Our topic at this month’s professional association meeting was change. Josh Freedman, an expert in using emotional intelligence for effective individual and organizational change, led a webinar on how coaches can transform organizations.  Interesting timing since I was talking to a client about change.  He was frustrated because he couldn’t get his boss or his peers to see things his way.  My client knew he was right but no one else seemed to get it.  He wanted to know how he could get them to change.

I asked him if he believed that in order for others to change you first have to change yourself.  After pondering the question for a few seconds, my client said, “Yes” with a knowing smile.  He realized that he would have to change his approach, but he complained that it wouldn’t be easy.  Probably not, but still easier than trying to get other people to change!

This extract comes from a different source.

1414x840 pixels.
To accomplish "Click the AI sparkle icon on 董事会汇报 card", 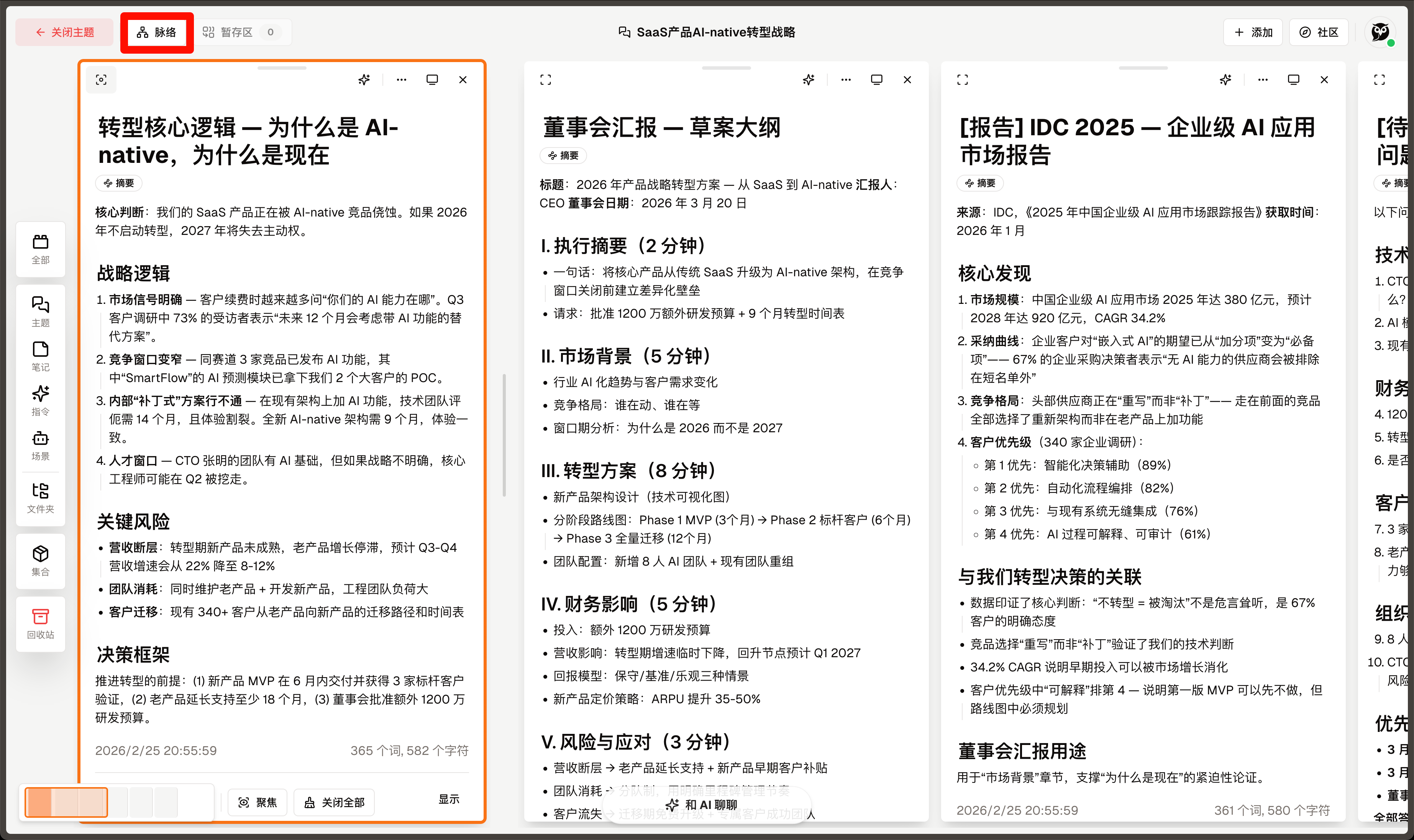I will coord(808,80).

As Josh Freedman pointed out, it is the coach’s job to help people make the transition from resistance to engagement.  In order to do that, we have to help increase the client’s awareness within themselves, in relation to other people and in relation to their organization.  My question increased my client’s awareness of his need to change as well as his resistance to doing so.  He moved a few steps away from resisting to engaging in the idea that changing his behavior could lead to a more productive outcome.

Here are some questions to increase your awareness about the need for change:

  • What am I doing that isn’t working?
  • If I change one thing, what is the likely impact on my colleagues, my business, and/or my personal life?
  • If I don’t change anything, what is the likely impact?
  • What will it cost me to change that one thing?
  • What will it cost me if I don’t change it?

When you decide to change one thing, ask yourself:

  • What is keeping me from making this change?
  • What do I need to do to overcome my resistance?

The reality is that we can’t get others to change but, if we change ourselves, there’s a good chance they may change as well.  As Gandhi said, “Be the change that you wish to see in the world.”